It is a fearful thing to love what death can touch. ~Unknown
John Green was right when he said in his book, “Funerals are not for the dead. They are for the living.”
I bent over to water my baby guava plant. Then I walked over to the bougainvillaea plant at the edge of my garden, collected its fallen magenta bracts to fill my now-empty water container, and walked back to empty the container once again over Touto (the name of said baby guava plant) while whispering to it words of encouragement as the papery magenta leaves landed in-between Touto’s pale green ones.
As the words of my whisper escaped my lips, a drop of water trickled down my forehead.

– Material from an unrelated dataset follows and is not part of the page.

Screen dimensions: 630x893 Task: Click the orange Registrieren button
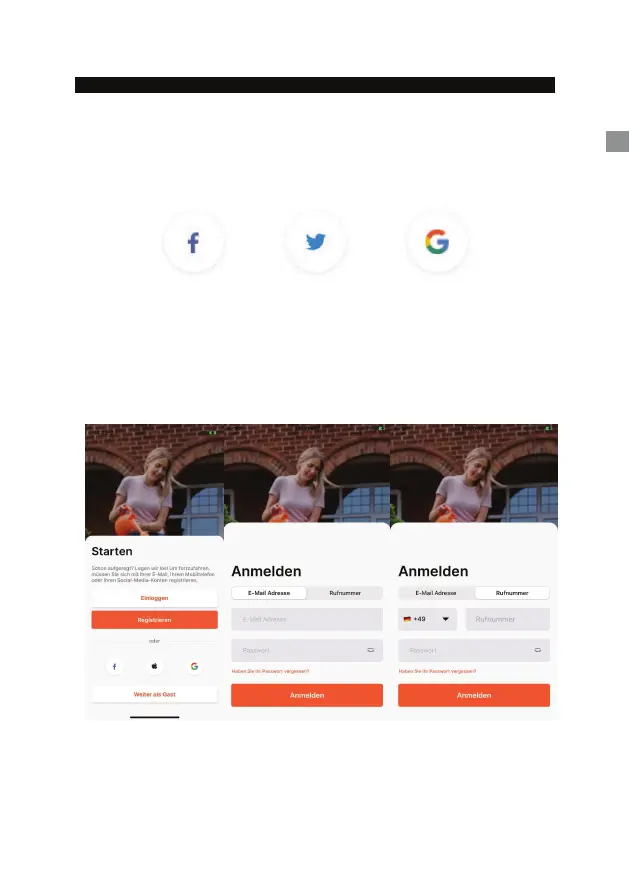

Another drop landed on my wrist.
Then another on my arm.
And another.
I looked up at the threatening sky, and to my surprise and amusement, I spotted a group of clouds in the shape of a paw: an almost rounded, triangular-shaped fluff with a crown of four little oval cotton balls. I knew it sounded silly, but I’d like to think that Toushirou hears my daily whispering at her grave and is sending me a sign, nudging me to look up with each gentle raindrop.
Toushirou in Japanese is a boy’s name and is said to mean agile, talented, or intelligent. Another source translated the name by individual syllable to mean Tou 冬 = “Winter”, Shi 獅 = “Lion,” and Rou 郎 = “Son.” Also, the phonetic “Shirou” is a homonym of Shiro 白 = “White.”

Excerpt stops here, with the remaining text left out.